Data extract below:

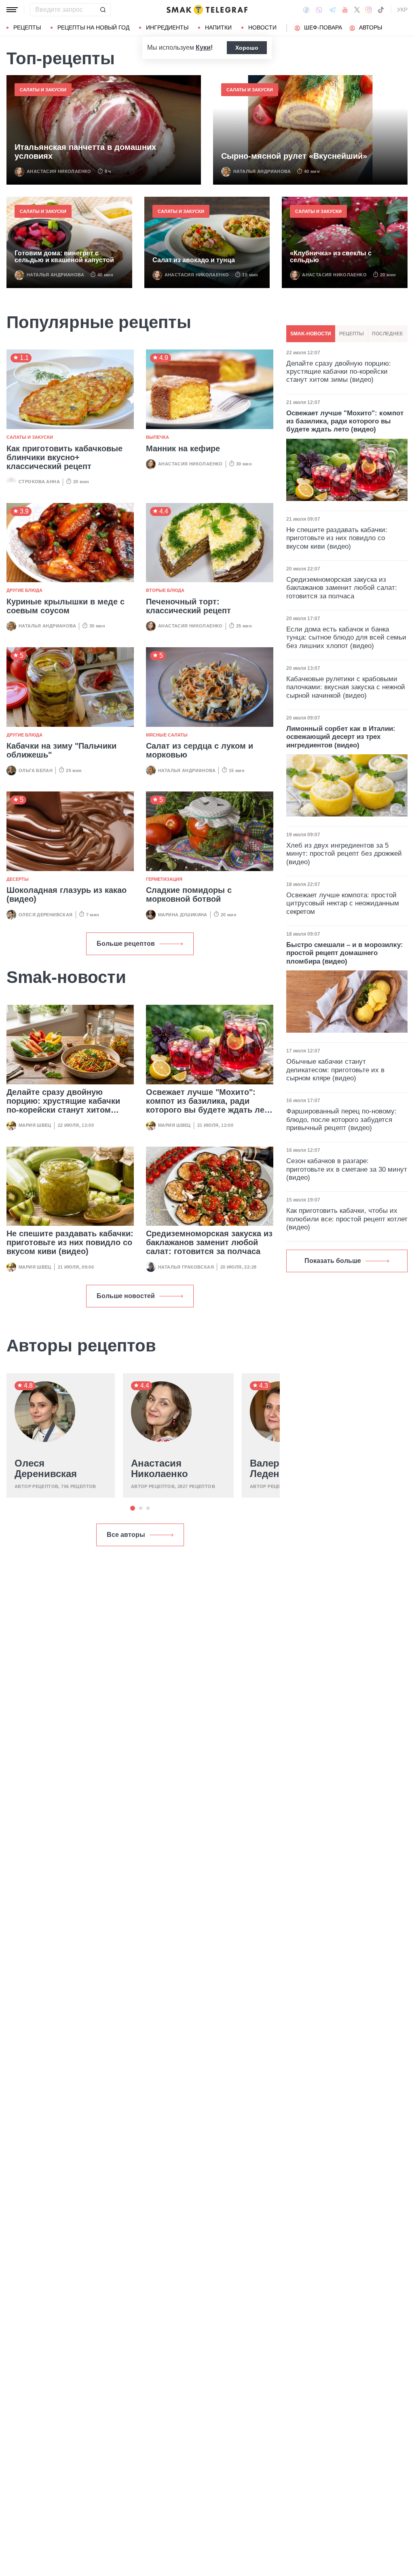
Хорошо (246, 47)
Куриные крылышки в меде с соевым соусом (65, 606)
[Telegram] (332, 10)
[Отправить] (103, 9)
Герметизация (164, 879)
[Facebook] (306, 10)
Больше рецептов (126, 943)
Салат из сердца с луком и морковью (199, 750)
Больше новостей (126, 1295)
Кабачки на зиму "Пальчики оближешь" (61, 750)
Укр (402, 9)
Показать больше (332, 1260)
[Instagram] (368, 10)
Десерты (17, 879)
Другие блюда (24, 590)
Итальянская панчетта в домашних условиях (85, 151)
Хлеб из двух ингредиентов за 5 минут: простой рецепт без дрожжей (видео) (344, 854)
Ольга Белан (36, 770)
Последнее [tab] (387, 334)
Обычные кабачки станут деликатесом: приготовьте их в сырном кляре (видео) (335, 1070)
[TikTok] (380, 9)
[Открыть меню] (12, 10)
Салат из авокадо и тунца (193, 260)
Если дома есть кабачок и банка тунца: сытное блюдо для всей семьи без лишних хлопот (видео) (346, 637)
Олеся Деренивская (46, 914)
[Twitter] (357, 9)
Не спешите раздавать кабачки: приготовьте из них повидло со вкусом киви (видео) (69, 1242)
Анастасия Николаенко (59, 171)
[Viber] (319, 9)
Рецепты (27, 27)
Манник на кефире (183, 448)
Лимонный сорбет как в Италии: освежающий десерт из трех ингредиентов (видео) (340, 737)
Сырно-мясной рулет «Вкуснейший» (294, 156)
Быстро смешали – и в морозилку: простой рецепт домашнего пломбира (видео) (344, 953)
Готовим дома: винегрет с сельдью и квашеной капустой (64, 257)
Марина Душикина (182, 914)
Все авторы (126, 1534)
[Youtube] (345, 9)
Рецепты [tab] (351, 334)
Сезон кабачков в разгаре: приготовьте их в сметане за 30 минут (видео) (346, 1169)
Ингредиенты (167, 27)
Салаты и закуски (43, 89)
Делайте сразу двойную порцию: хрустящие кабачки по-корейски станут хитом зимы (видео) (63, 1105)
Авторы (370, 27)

End of Data extract.
Data extract below:

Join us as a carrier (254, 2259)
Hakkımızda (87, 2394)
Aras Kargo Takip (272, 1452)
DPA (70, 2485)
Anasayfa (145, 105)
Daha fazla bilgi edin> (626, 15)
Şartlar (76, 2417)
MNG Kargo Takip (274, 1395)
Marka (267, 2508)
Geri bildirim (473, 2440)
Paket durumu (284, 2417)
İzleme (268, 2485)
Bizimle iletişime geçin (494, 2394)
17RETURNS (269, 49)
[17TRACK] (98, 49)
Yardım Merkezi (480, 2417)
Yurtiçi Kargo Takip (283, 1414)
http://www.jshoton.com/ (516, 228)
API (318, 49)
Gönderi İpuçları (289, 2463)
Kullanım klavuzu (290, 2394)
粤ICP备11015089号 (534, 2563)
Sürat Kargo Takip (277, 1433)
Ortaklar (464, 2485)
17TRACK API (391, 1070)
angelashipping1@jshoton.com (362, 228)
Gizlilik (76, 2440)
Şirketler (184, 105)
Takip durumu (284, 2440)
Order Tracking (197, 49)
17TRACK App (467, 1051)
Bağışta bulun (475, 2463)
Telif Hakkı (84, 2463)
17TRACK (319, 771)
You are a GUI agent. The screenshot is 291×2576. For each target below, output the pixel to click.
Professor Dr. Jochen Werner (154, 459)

End of Data extract.

Using the records above, copy word for word the line with "[Instagram] (368, 10)", the line with "Авторы (370, 27)", and every line between them.

[Instagram] (368, 10)
Десерты (17, 879)
Другие блюда (24, 590)
Итальянская панчетта в домашних условиях (85, 151)
Хлеб из двух ингредиентов за 5 минут: простой рецепт без дрожжей (видео) (344, 854)
Ольга Белан (36, 770)
Последнее [tab] (387, 334)
Обычные кабачки станут деликатесом: приготовьте их в сырном кляре (видео) (335, 1070)
[TikTok] (380, 9)
[Открыть меню] (12, 10)
Салат из авокадо и тунца (193, 260)
Если дома есть кабачок и банка тунца: сытное блюдо для всей семьи без лишних хлопот (видео) (346, 637)
Олеся Деренивская (46, 914)
[Twitter] (357, 9)
Не спешите раздавать кабачки: приготовьте из них повидло со вкусом киви (видео) (69, 1242)
Анастасия Николаенко (59, 171)
[Viber] (319, 9)
Рецепты (27, 27)
Манник на кефире (183, 448)
Лимонный сорбет как в Италии: освежающий десерт из трех ингредиентов (видео) (340, 737)
Сырно-мясной рулет «Вкуснейший» (294, 156)
Быстро смешали – и в морозилку: простой рецепт домашнего пломбира (видео) (344, 953)
Готовим дома: винегрет с сельдью и квашеной капустой (64, 257)
Марина Душикина (182, 914)
Все авторы (126, 1534)
[Youtube] (345, 9)
Рецепты [tab] (351, 334)
Сезон кабачков в разгаре: приготовьте их в сметане за 30 минут (видео) (346, 1169)
Ингредиенты (167, 27)
Салаты и закуски (43, 89)
Делайте сразу двойную порцию: хрустящие кабачки по-корейски станут хитом зимы (видео) (63, 1105)
Авторы (370, 27)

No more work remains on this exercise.